+++ Ausgewählter Text

- In gut zwei Wochen können die Schweizer Stimmberechtigten darüber abstimmen, ob der Bund für weiter 15 Jahre Bundes- und Mehrwertsteuern erheben darf.
- Ohne diese Kompetenz würde der Bund auf einen Schlag zwei Drittel seines Budgets verlieren.
- In keinem anderen Land kann das Volk so grossen Einfluss auf die Steuern nehmen.
- Volkwirtschaftsprofessor Reto Föllmi erklärt die Besonderheiten des Schweizer Steuersystems.
Alle paar Jahre kann das Schweizer Stimmvolk neu entscheiden: Wollen wir dem Bund weiterhin Steuern zahlen? Eine staatspolitische Grundsatz-Frage und eine Frage, die Menschen kaum sonst wo auf der Welt so verbindlich beantworten können, sagt Reto Föllmi, Volkswirtschaftsprofessor an der Universität St. Gallen: «Das ist einzigartig in den Industrieländern. Ich kenne kein anderes Land, in dem die zentralen Steuereinnahmen des Bundes sowohl begrenzt als auch in ihrer Höhe beschränkt sind.»

++++++
+++ Material

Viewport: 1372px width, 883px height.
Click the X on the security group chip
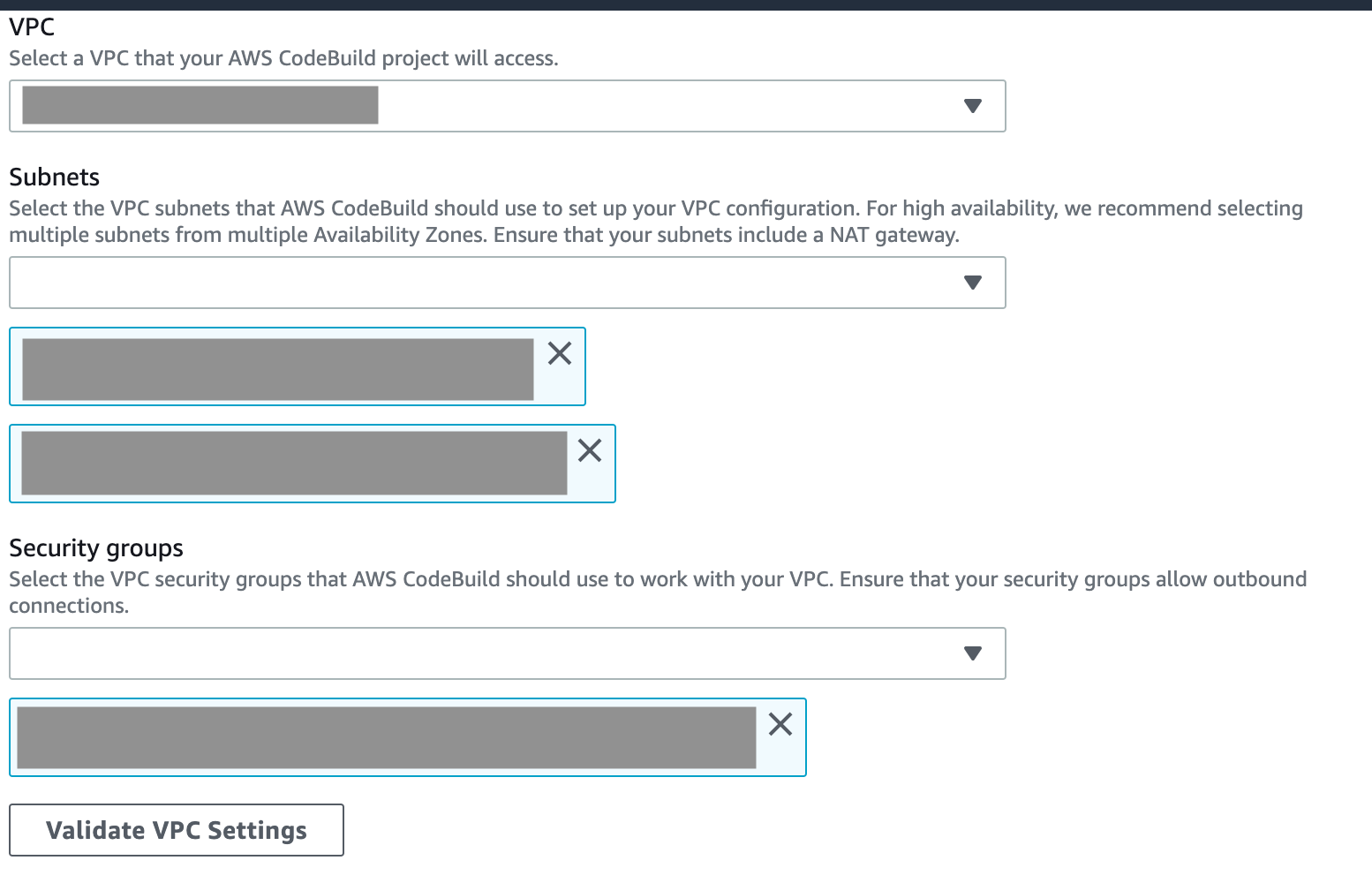780,724
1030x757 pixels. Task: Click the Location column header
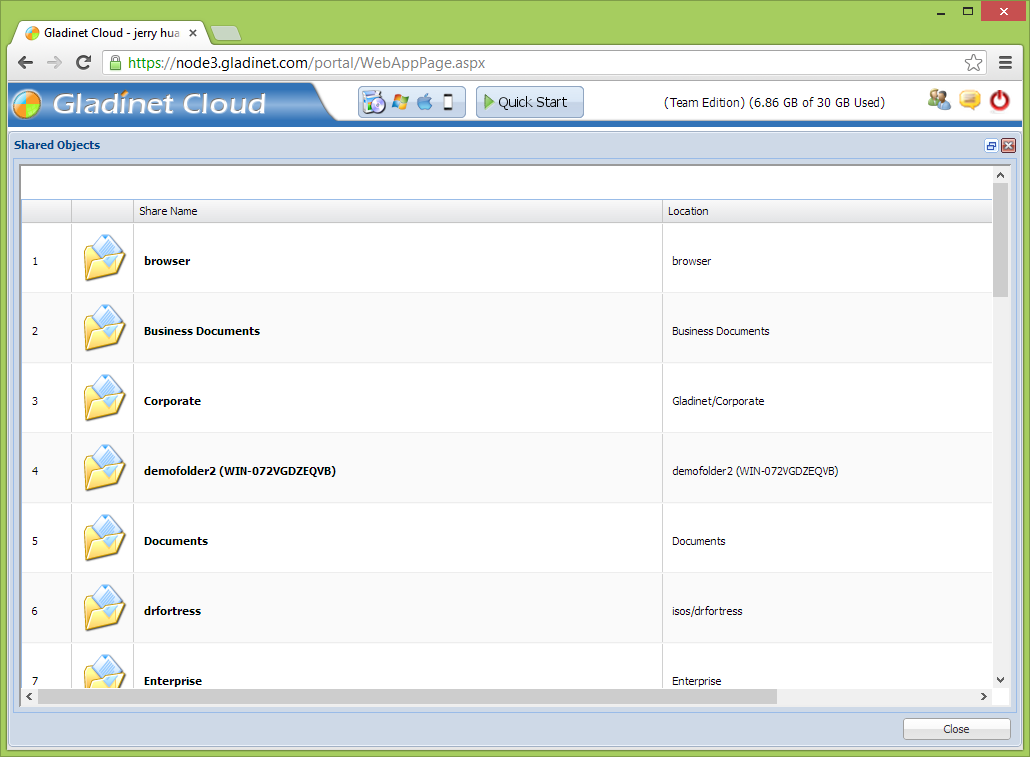coord(688,211)
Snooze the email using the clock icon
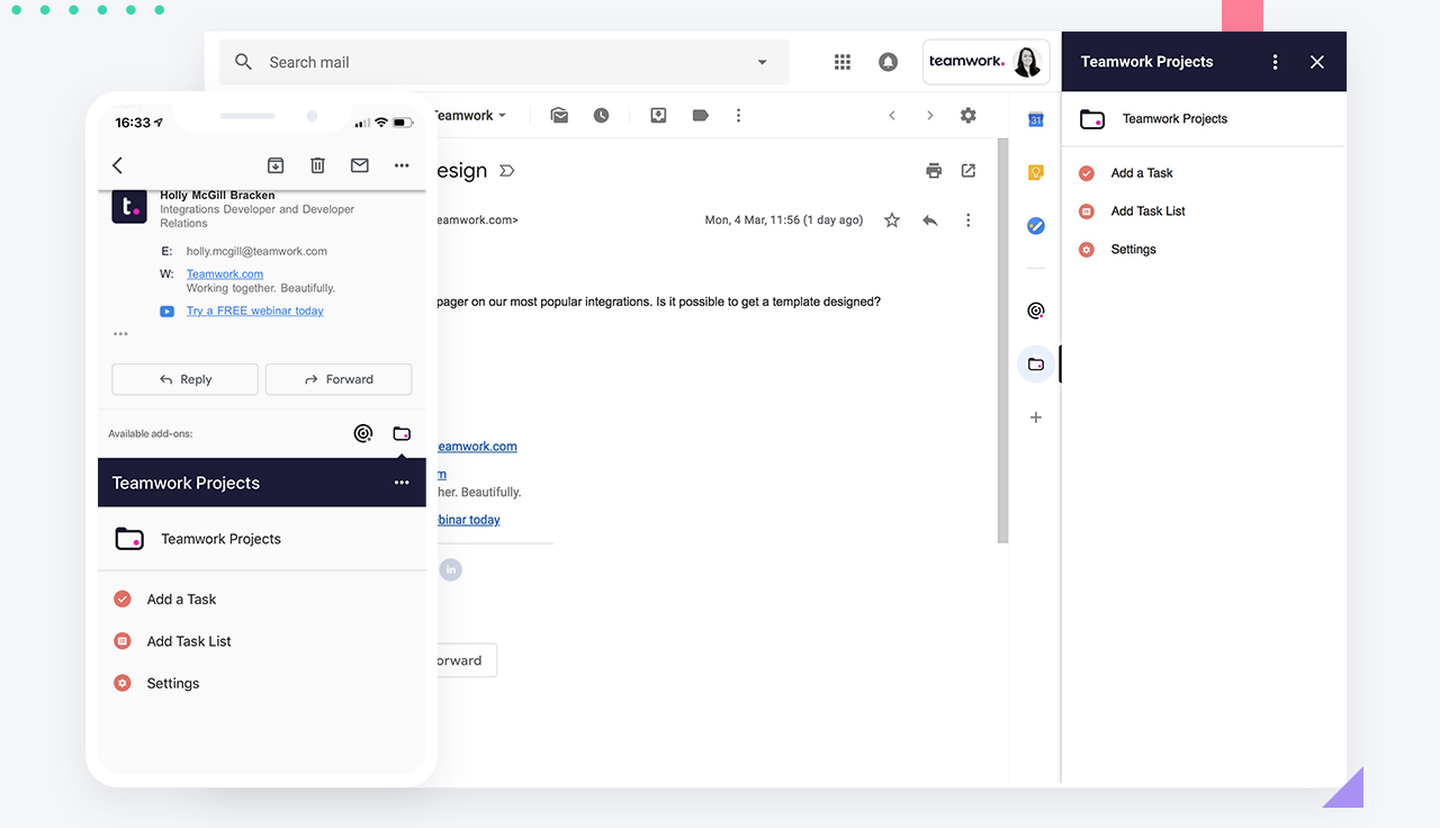 point(601,115)
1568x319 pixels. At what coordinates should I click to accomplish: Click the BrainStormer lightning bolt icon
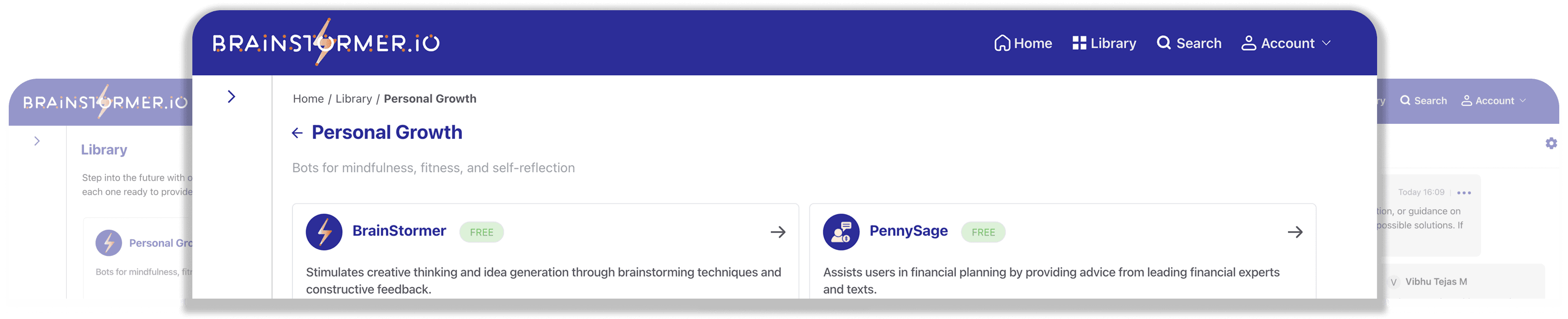point(324,232)
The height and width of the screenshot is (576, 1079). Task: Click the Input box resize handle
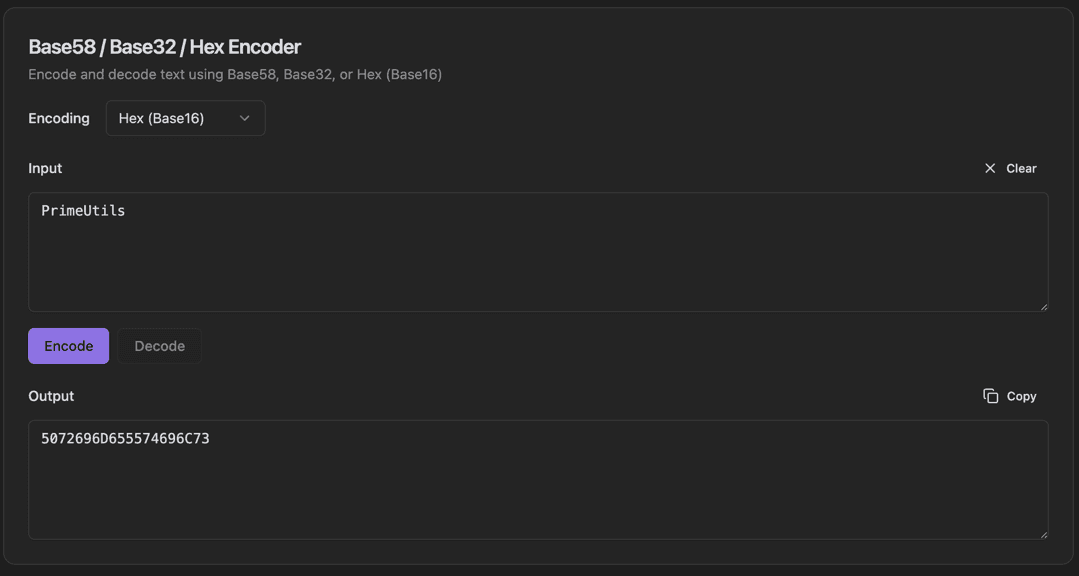click(1043, 306)
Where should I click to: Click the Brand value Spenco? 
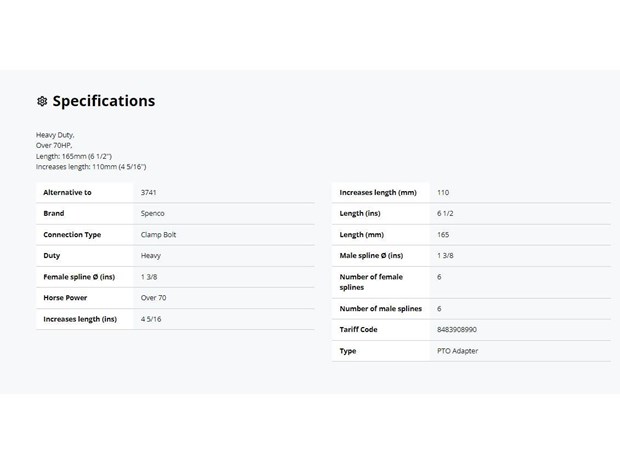(x=152, y=214)
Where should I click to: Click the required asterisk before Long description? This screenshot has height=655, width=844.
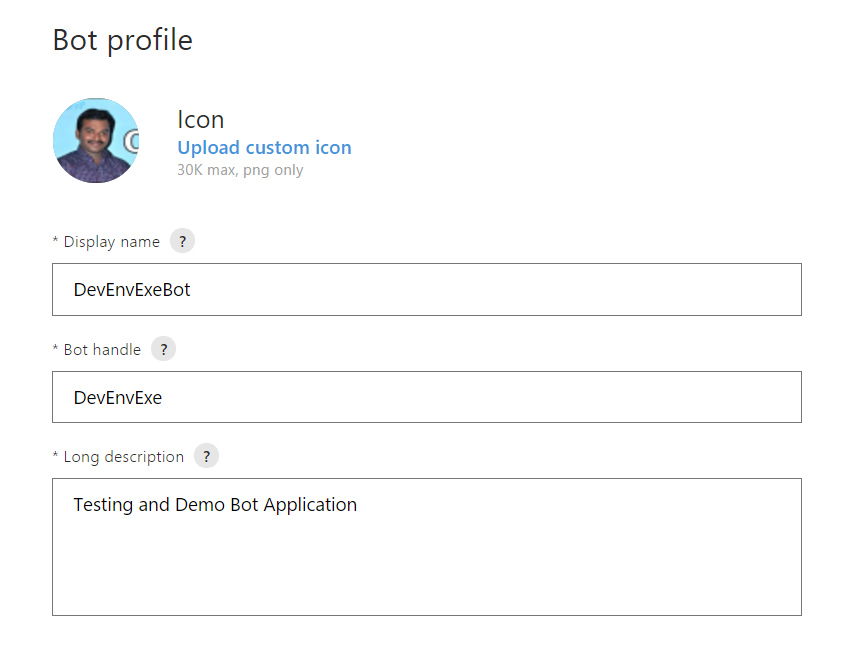point(55,456)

++++++

Aufgabe A:
Zähle alle Aussagen auf, die dem Text über die Steuerabstimmung als Stichpunkte vorangestellt sind.
Aufgabe B:
Beantworte anhand des Textes über die Steuerabstimmung die folgenden Fragen:
(i) Für wie viele weitere Jahre soll der Bund Bundes- und Mehrwertsteuern erheben dürfen?
(ii) Welchen Anteil seines Budgets würde der Bund ohne diese Kompetenz verlieren?
(iii) An welcher Universität ist Reto Föllmi Volkswirtschaftsprofessor?

Lösung A:
- In gut zwei Wochen können die Schweizer Stimmberechtigten darüber abstimmen, ob der Bund für weiter 15 Jahre Bundes- und Mehrwertsteuern erheben darf.
- Ohne diese Kompetenz würde der Bund auf einen Schlag zwei Drittel seines Budgets verlieren.
- In keinem anderen Land kann das Volk so grossen Einfluss auf die Steuern nehmen.
- Volkwirtschaftsprofessor Reto Föllmi erklärt die Besonderheiten des Schweizer Steuersystems.

Lösung B:
(i) Für 15 Jahre.
(ii) Zwei Drittel.
(iii) An der Universität St. Gallen.